A few years ago, my mother told me (being totally serious) that she never allowed my father to pass gas inside the house. I wasn't even sure why the subject came up but I looked at her incredulously. What a ridiculous thing to say.

"I just don't allow that kind of thing in my house," she insisted. "Absolutely not. It's bad manners and I don't allow it."

My father just sat there quietly not saying one word. I'm wondering if he had the urge if he would have to get up and walk outside? What would he do if it was raining? What about snow? Hurricanes? Maybe he had trained himself to never have the urge? That would be weird but crazy thoughts were swirling around my mind like...well....you know.

Trying to defend his masculine honor (why, I'm not sure), I said, "Mother, that's not anything you can control in someone else. You cannot demand someone not fart in your house and especially your husband."
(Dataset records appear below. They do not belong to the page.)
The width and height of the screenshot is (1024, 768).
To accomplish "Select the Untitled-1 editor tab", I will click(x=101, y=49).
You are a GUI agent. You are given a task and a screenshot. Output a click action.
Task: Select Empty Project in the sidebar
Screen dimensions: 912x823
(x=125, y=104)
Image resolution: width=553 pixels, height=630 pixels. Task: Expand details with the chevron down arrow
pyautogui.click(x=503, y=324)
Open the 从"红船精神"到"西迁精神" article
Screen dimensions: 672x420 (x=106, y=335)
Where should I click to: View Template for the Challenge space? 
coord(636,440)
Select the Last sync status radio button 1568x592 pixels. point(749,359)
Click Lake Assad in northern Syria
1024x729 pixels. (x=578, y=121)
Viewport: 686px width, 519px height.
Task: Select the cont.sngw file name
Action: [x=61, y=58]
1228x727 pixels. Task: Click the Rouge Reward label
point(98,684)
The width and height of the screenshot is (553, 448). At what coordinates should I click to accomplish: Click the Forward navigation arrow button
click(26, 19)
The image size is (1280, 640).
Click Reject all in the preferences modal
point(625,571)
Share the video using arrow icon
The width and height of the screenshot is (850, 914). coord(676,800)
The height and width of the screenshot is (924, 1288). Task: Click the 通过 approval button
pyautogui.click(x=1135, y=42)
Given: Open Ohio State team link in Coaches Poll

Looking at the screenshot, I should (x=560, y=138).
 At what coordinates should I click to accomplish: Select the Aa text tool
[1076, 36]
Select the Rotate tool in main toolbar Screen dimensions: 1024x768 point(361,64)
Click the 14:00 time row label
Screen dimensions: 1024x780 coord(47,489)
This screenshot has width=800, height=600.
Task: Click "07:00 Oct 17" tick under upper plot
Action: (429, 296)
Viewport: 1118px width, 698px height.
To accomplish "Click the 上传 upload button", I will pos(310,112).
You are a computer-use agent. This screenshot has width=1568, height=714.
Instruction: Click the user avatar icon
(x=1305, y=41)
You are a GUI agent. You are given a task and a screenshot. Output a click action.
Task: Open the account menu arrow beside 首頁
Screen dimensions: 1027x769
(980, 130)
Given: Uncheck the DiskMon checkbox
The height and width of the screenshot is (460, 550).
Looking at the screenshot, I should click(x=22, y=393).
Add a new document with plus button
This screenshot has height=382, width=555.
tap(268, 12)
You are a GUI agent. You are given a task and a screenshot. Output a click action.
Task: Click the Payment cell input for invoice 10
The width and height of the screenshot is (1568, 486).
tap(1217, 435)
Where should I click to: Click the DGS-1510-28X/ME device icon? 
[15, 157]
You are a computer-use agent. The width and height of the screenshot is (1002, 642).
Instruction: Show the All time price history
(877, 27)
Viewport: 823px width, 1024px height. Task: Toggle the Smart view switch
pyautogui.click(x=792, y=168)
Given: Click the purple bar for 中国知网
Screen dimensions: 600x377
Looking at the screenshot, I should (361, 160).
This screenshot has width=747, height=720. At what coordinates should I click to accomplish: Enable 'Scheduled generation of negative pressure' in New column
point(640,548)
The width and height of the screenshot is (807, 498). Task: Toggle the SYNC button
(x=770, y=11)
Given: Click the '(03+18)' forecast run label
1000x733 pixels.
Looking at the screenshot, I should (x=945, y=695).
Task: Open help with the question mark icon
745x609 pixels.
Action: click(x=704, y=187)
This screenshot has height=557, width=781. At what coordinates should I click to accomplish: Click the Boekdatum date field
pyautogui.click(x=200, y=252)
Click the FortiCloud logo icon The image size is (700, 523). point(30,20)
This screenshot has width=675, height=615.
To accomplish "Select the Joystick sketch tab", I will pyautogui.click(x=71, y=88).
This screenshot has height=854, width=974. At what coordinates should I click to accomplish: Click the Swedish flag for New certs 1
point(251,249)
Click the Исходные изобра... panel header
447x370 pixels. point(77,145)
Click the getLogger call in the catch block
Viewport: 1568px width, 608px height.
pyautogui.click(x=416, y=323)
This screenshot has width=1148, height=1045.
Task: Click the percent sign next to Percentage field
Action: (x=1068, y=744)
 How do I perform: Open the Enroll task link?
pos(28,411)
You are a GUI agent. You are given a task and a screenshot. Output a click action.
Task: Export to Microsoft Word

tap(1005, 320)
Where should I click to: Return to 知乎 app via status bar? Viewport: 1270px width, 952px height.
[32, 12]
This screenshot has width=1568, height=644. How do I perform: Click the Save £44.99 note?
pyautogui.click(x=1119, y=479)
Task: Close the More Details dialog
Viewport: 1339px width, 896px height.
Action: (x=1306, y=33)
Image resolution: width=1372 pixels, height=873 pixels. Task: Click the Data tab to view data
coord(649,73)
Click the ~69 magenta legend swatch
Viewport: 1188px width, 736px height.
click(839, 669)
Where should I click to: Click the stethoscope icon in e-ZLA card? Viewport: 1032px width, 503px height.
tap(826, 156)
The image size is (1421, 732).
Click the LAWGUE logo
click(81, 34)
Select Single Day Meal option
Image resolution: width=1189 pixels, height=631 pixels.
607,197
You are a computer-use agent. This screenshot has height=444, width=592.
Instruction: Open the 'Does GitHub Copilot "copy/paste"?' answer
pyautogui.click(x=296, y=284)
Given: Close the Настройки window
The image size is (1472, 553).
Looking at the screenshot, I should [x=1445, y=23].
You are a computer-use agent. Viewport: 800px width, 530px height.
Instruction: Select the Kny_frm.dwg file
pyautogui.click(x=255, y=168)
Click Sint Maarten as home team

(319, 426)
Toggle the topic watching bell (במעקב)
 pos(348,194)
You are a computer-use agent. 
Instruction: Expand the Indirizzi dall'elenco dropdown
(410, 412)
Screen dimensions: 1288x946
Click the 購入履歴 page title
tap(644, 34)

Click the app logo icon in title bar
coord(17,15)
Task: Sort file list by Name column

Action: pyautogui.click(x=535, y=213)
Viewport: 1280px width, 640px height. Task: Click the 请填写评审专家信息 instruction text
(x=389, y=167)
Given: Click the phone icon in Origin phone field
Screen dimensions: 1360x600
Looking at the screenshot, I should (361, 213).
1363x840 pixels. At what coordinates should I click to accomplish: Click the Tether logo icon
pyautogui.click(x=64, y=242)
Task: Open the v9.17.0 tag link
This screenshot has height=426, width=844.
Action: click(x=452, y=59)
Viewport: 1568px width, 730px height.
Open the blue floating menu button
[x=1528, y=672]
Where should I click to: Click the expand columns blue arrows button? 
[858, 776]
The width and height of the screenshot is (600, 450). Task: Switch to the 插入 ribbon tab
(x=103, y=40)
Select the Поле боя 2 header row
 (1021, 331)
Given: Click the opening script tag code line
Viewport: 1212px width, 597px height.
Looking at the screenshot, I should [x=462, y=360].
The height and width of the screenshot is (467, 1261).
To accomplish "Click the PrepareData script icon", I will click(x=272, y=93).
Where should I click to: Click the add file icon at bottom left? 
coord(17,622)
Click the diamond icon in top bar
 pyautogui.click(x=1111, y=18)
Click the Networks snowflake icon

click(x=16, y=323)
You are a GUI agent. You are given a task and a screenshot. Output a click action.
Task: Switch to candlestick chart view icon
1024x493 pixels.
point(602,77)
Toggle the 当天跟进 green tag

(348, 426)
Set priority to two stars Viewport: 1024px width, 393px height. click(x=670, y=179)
Why didn't I just drop the subject? I hated to tell her how many times I had already broken her rule. Not to mention my gassy brother (who blamed every single one of his on me for more years than I could count).

She went on undeterred, as usual, "Sure you can! And I have and I will continue to. It's crude. He's never done it one time in 50 years of marriage! Ever. And he never will. And I don't like that word. Fart. It's awful!"

Since she frequently peppers her conversations with words like "shit, fuck, damn and hell" it seems odd that she would object to me using the word "fart". Maybe the problem is that it's 1 letter off from her least favorite word in the English language, F-A-T. Mother never liked (fat) people. Still doesn't. That's caused a few problems between us because I'm not the thinnest person around. That God has the wackiest sense of humor when he's assigning children to parents.

I'm not sure what she'd think of (fat) people who (fart). I fit in that category too. Probably put them in a gas chamber. That was too easy but I had to go for it anyway.

The conversation was getting more and more ridiculous with each passing minute. I look over at Dad who quickly pulled his News and Observer high to cover his face hoping no one was paying attention to him all while pretending he wasn't hearing any of the conversation but of course he hadn't missed a word.

Suddenly he excused himself and left the room so I took my cue from him, excused myself and left as well. Mother was left alone in the den and I wished I'd had beans for lunch so I could pass a SBD as an exclamation point to mark the end of our silly conversation but I didn't. I'm not like HBO on Demand in that department.

This is what happens in all the nicest homes in Wilson. Hadn't you always wanted to know?

When I was a rambunctious teenager and I accidentaly let a little burp sneak out after a meal at my grandmother's table, she would slowly put down her napkin and give me the LuLu Death Stare (acid spit in my face would have been less painful) until I owned it and apologized profusely. That goes for any other unnecessary bodily sounds within her earshot. And she had great hearing so the radius was rather large - usually about the size of her house and yard.

All of this guy stuff is innate and it seems to be inborn for the most part. Manners training can smooth out the rough edges and are a necessary part of making the savage beast acceptable to the fairer sex (or another savage beast if that's your thing-hey I'm liberal on these issues). I'm not sure what I can add to my grandchildren's manners education as they grow up. I'm great at blowing the paper wrapping off of straws way across the table during dinner at restaurants. I'm pretty good at stealing desserts from their plates and cutting up with the wait staff to make them laugh. I'm OK with jokes and making funny faces. I'm good for a funny burp in the car after dinner. But I'm not much good with the serious manners stuff.

Since it's coming soon, Susan is practicing her LuLu death stare so she's ready when it's her turn at the grandmotherly manners bat. I'm not going to be any good at that kind of thing. I just can't hold a serious poker face for that long. Being a very good lawyer, Susan can so she'll have to take care of that job by herself. I'm the goofball grandparent and she's the adult one which is no surprise to anyone who knows us. That's in the genes too.